── Data section ──
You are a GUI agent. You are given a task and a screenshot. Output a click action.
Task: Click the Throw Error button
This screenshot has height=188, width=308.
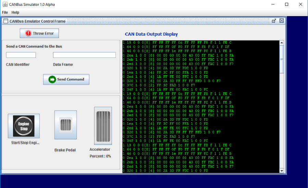pyautogui.click(x=39, y=33)
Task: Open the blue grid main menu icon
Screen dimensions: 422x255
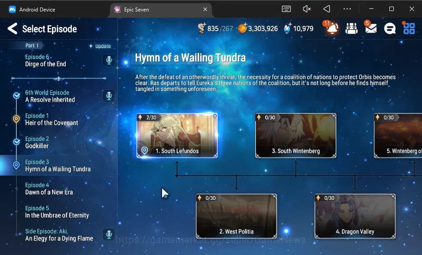Action: coord(409,29)
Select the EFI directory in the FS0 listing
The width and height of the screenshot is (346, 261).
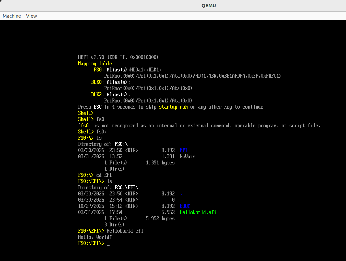pyautogui.click(x=183, y=150)
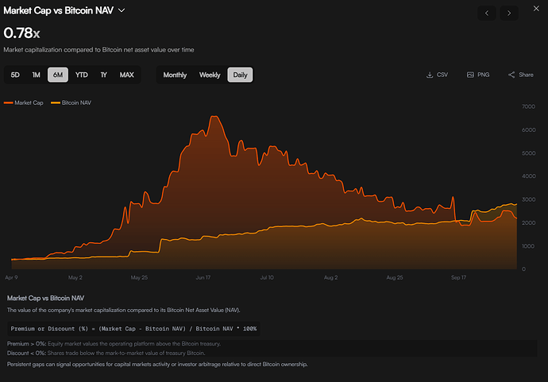Click the 0.78x ratio value
The height and width of the screenshot is (382, 548).
pyautogui.click(x=21, y=33)
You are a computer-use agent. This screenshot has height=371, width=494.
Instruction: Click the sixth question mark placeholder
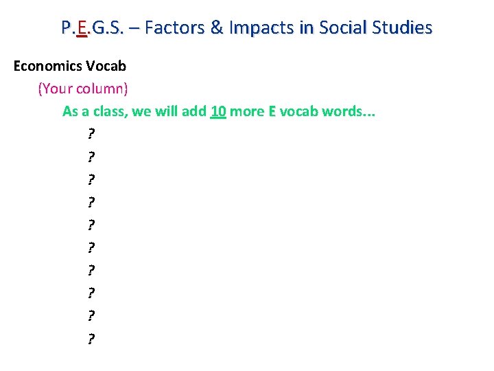pos(91,247)
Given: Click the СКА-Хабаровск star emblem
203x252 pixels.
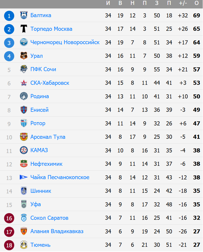Looking at the screenshot, I should tap(24, 83).
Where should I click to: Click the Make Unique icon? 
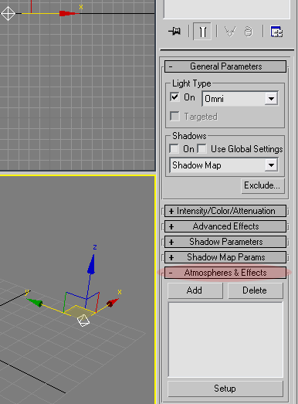230,32
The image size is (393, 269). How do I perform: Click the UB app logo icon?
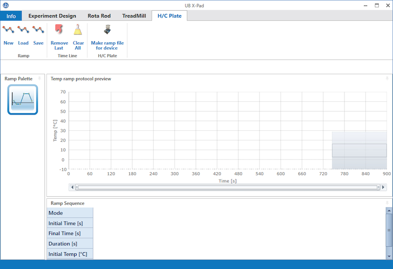[x=5, y=5]
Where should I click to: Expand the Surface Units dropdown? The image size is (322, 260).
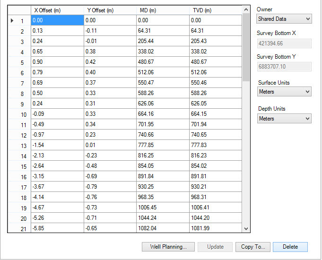pos(284,92)
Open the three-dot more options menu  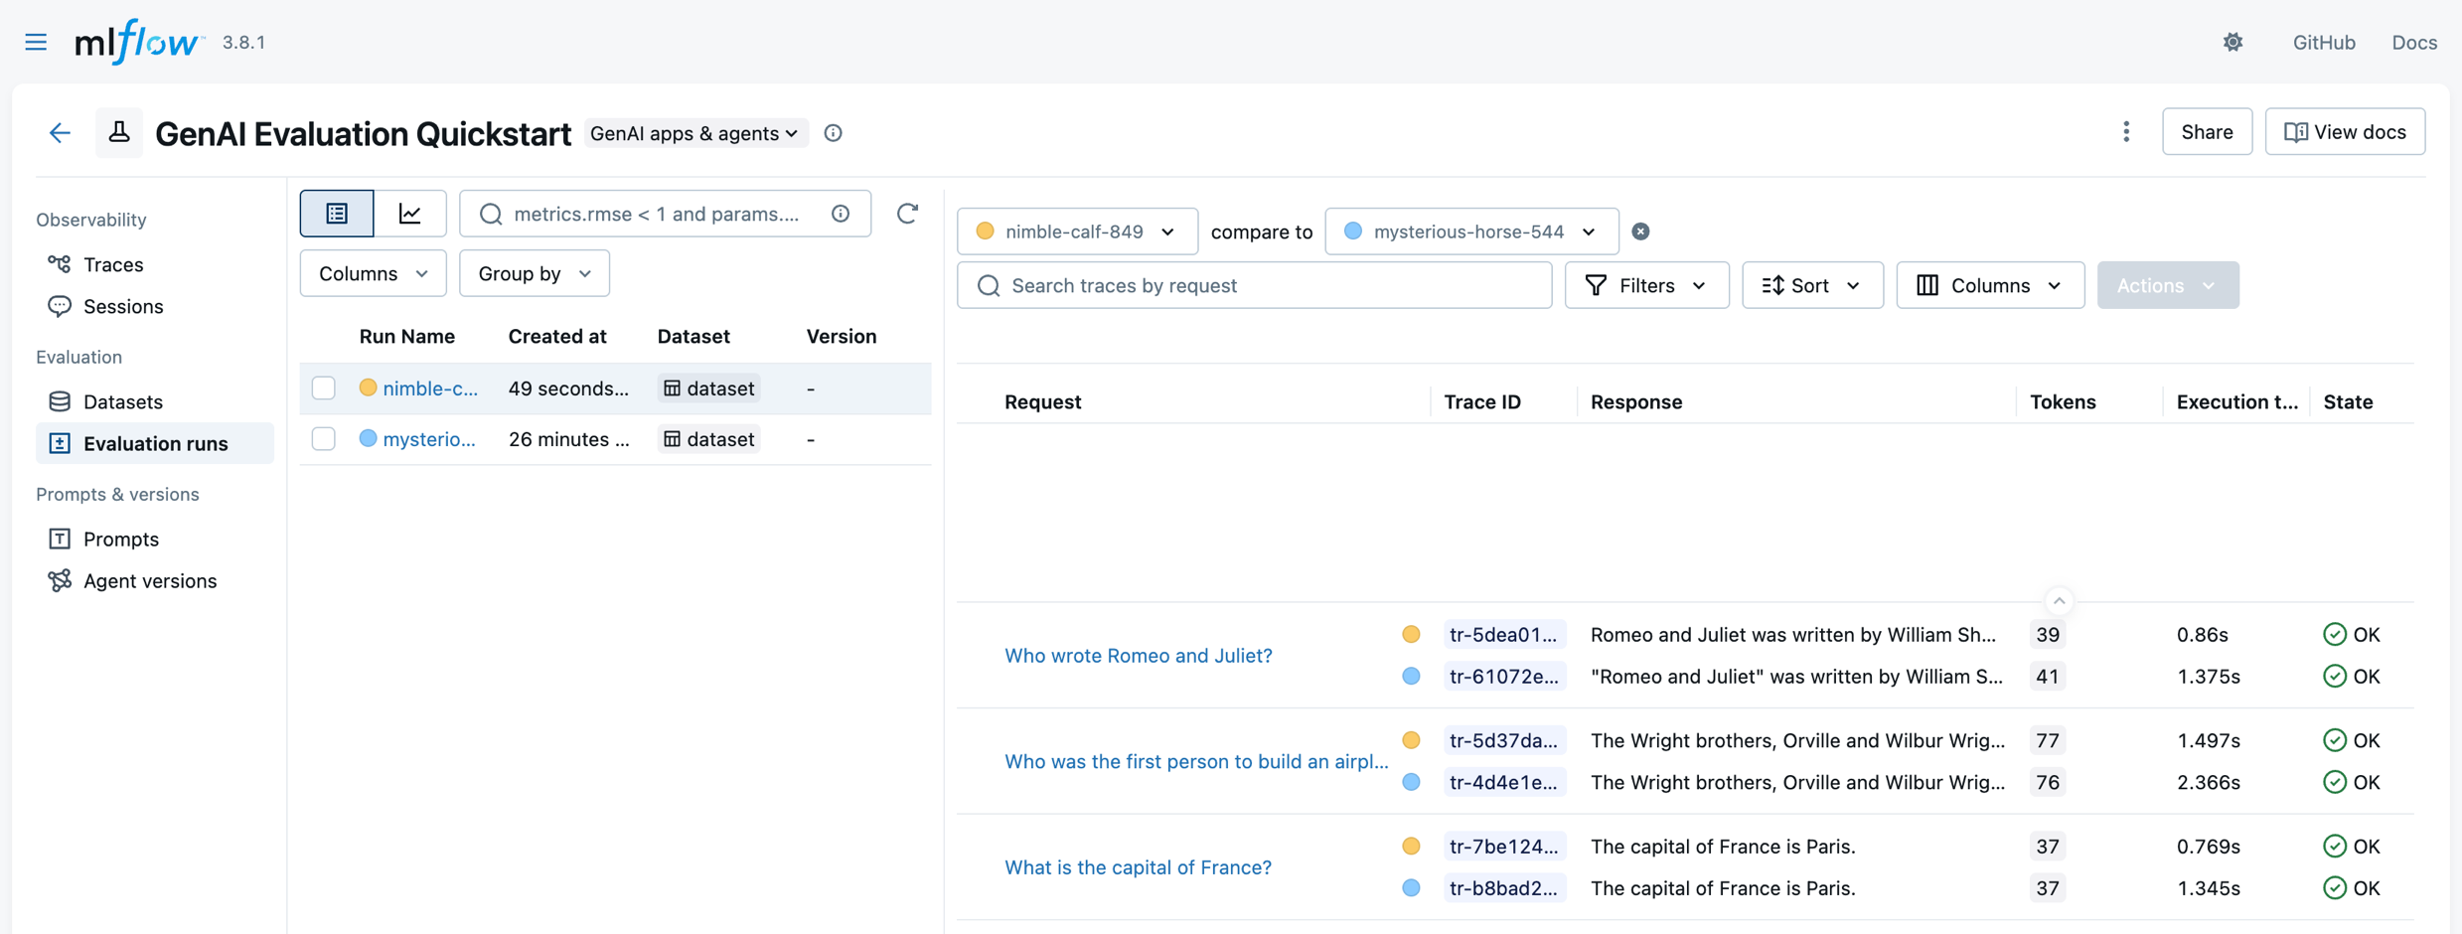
───
### Exercise prompt
Only what runs from the line holding "Where should I click to: Click" through the end of the entries above is to be given again, exactly, with every picture omitted.

### Answer
Where should I click to: Click the Make Unique icon? 
230,32
The image size is (393, 269). How do I perform: Click the UB app logo icon?
[x=5, y=5]
Where should I click to: Expand the Surface Units dropdown? The image size is (322, 260).
pos(284,92)
Open the three-dot more options menu  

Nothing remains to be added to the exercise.